WHAT THE TASK REQUIRES: The exercise calls for the lines from the one containing "Click Export to CSV button" to the end of the data below to be output exactly, pictures excluded.

Items from a dataset
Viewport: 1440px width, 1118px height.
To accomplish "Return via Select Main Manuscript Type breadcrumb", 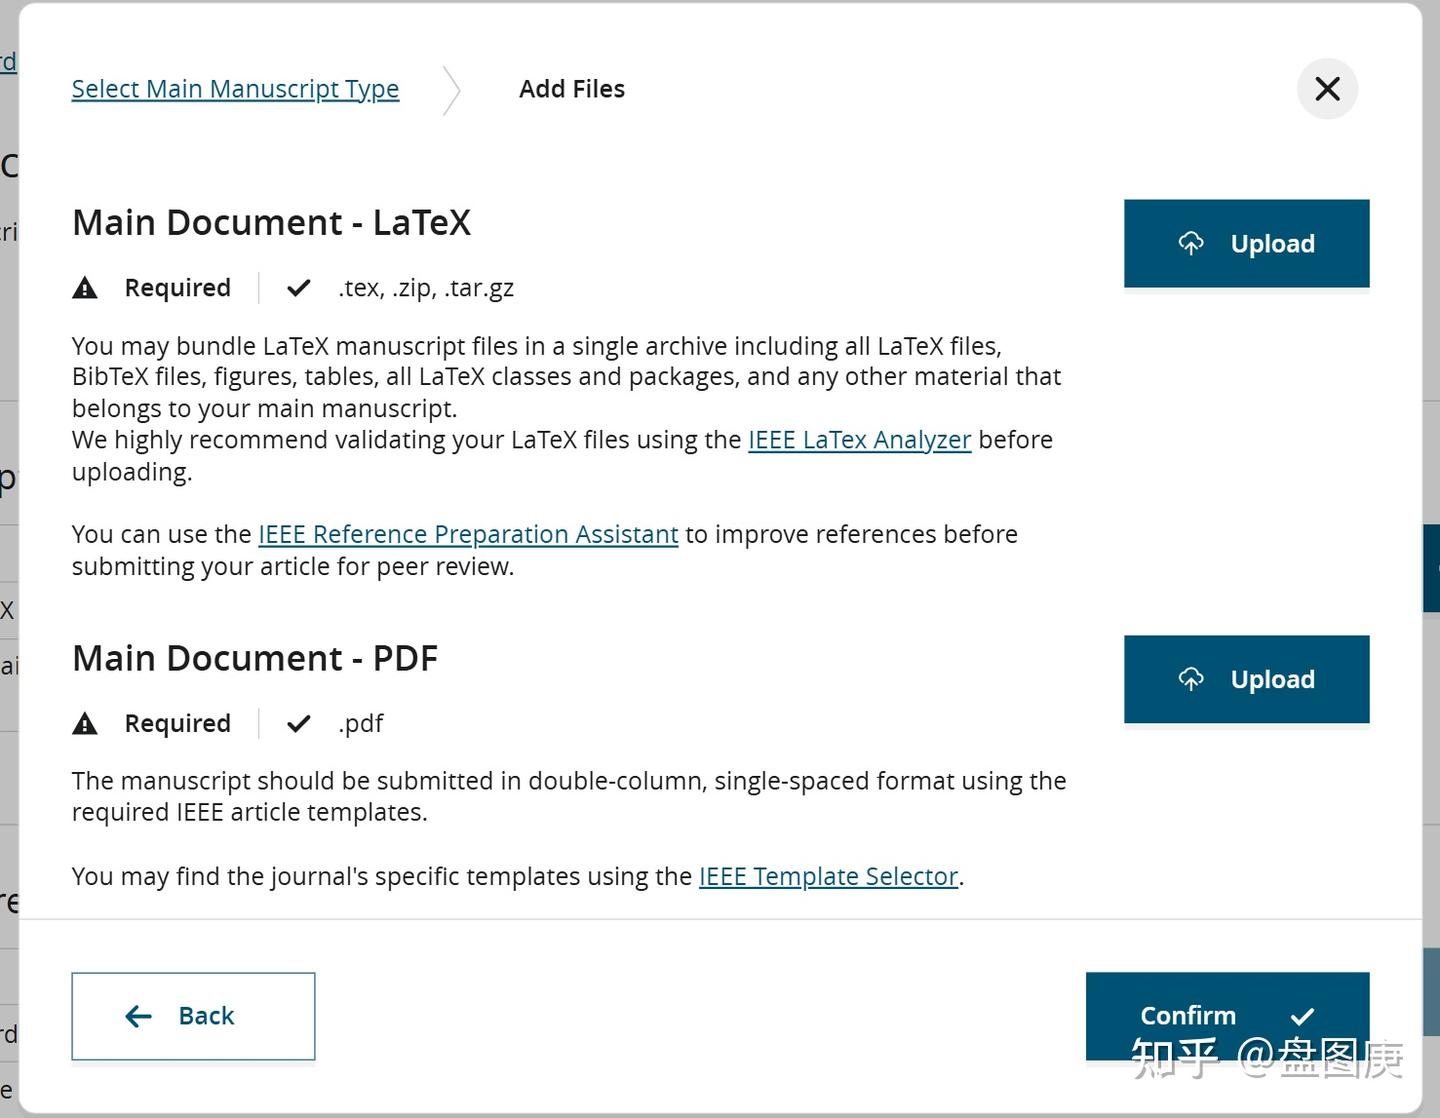I will point(235,89).
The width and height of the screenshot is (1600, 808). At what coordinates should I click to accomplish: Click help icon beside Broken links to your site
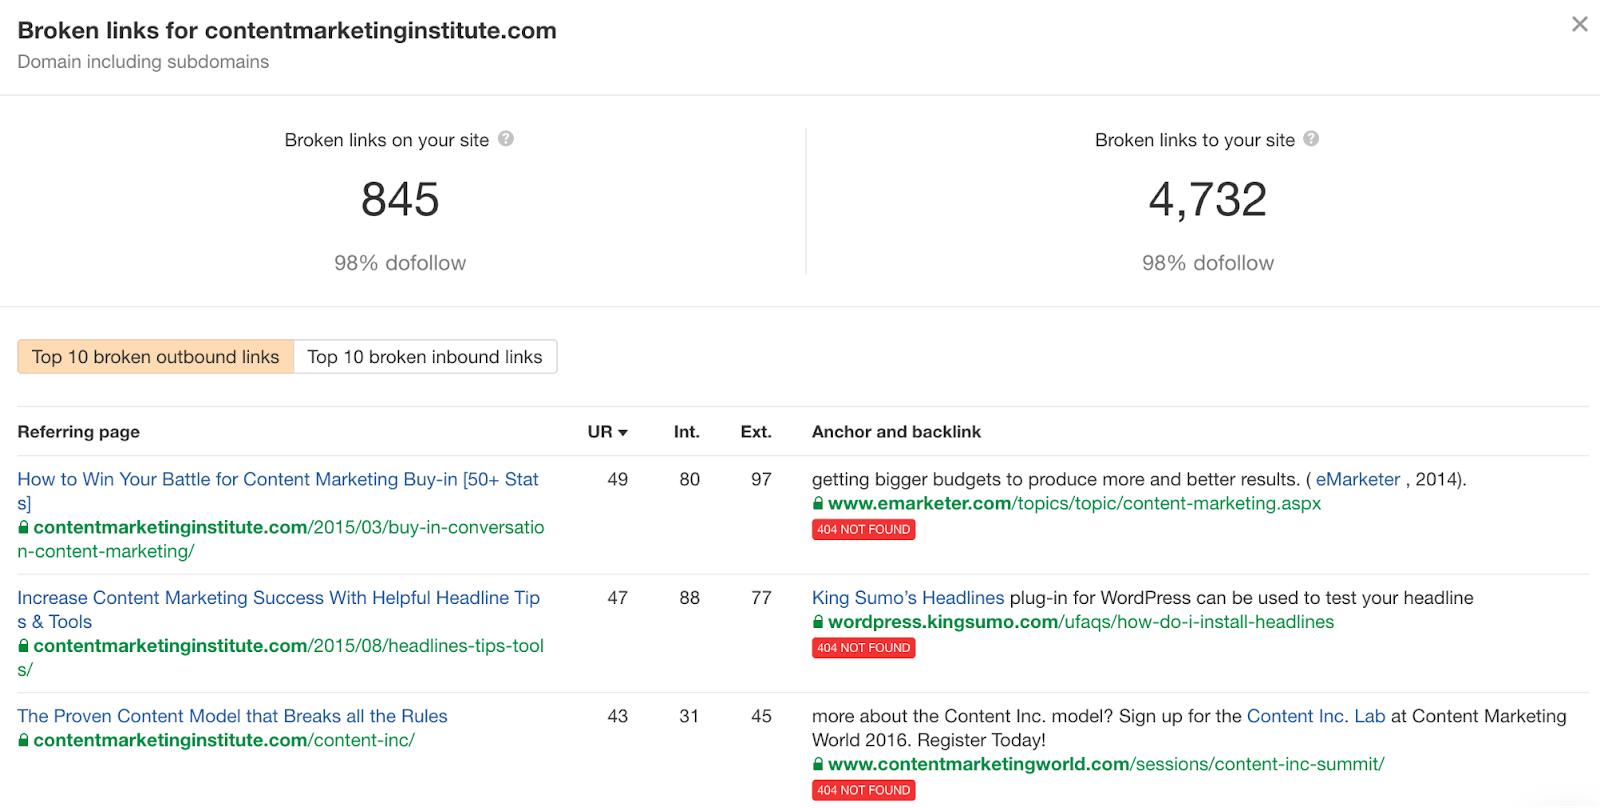coord(1311,139)
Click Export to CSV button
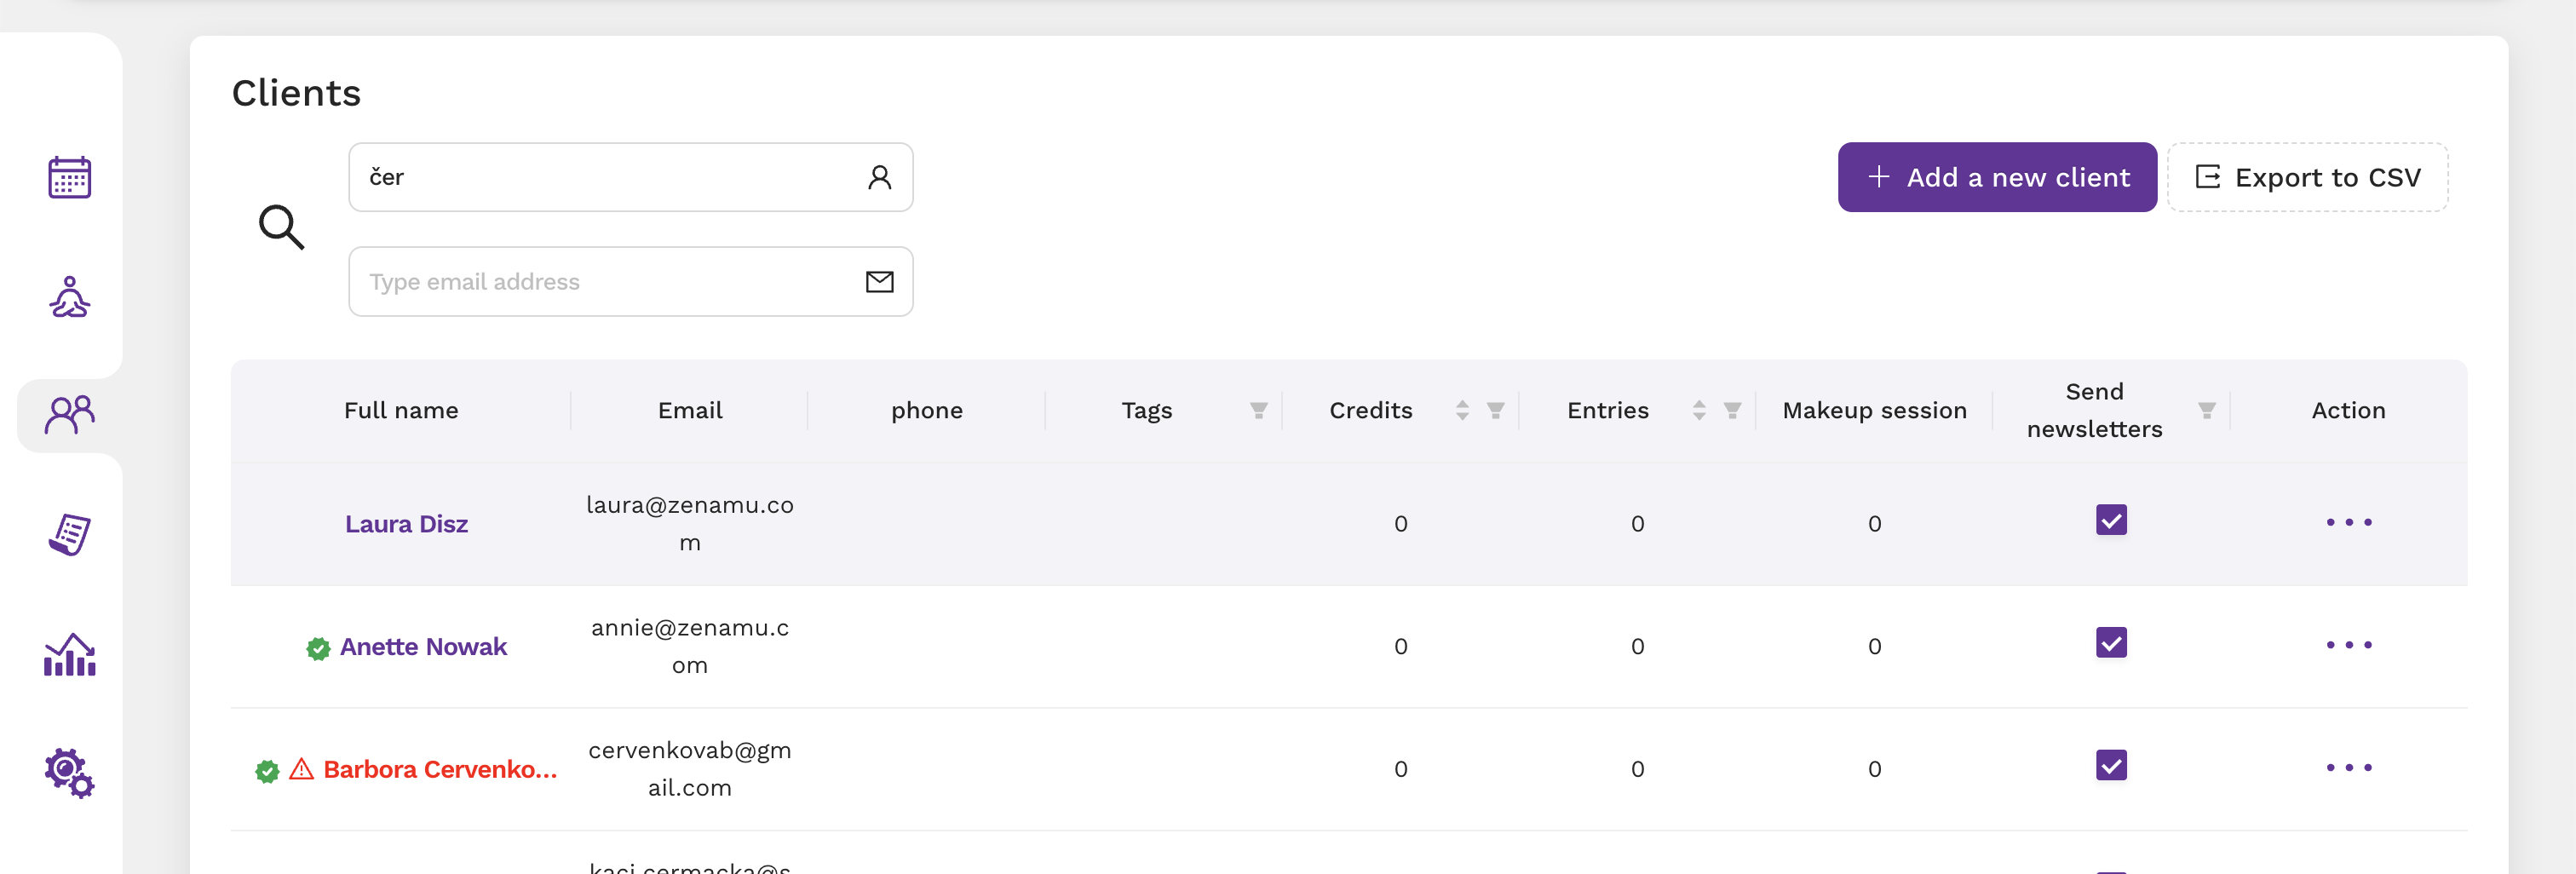Viewport: 2576px width, 874px height. tap(2307, 177)
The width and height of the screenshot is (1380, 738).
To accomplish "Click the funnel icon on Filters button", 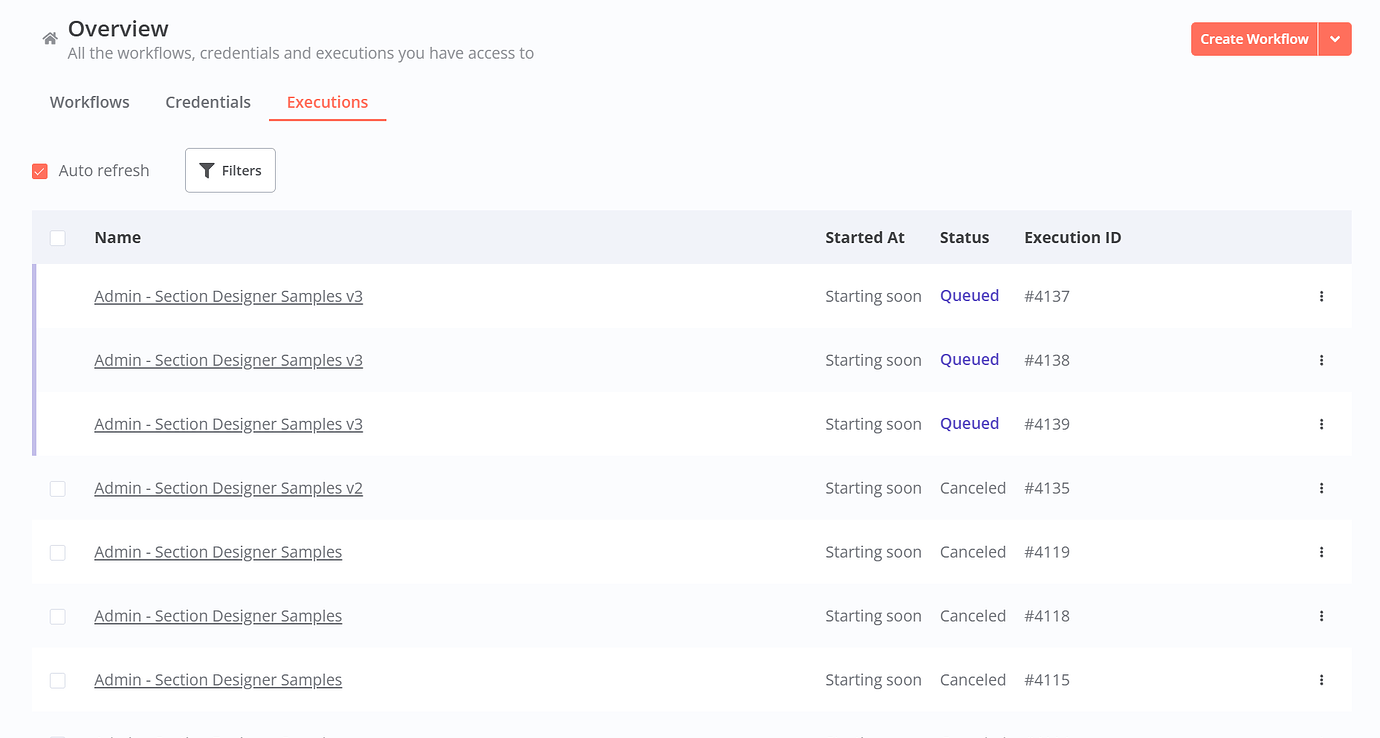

TASK OUTPUT:
Click Export to CSV button
Viewport: 2576px width, 874px height. tap(2307, 177)
The width and height of the screenshot is (1380, 738).
To accomplish "Click the funnel icon on Filters button", 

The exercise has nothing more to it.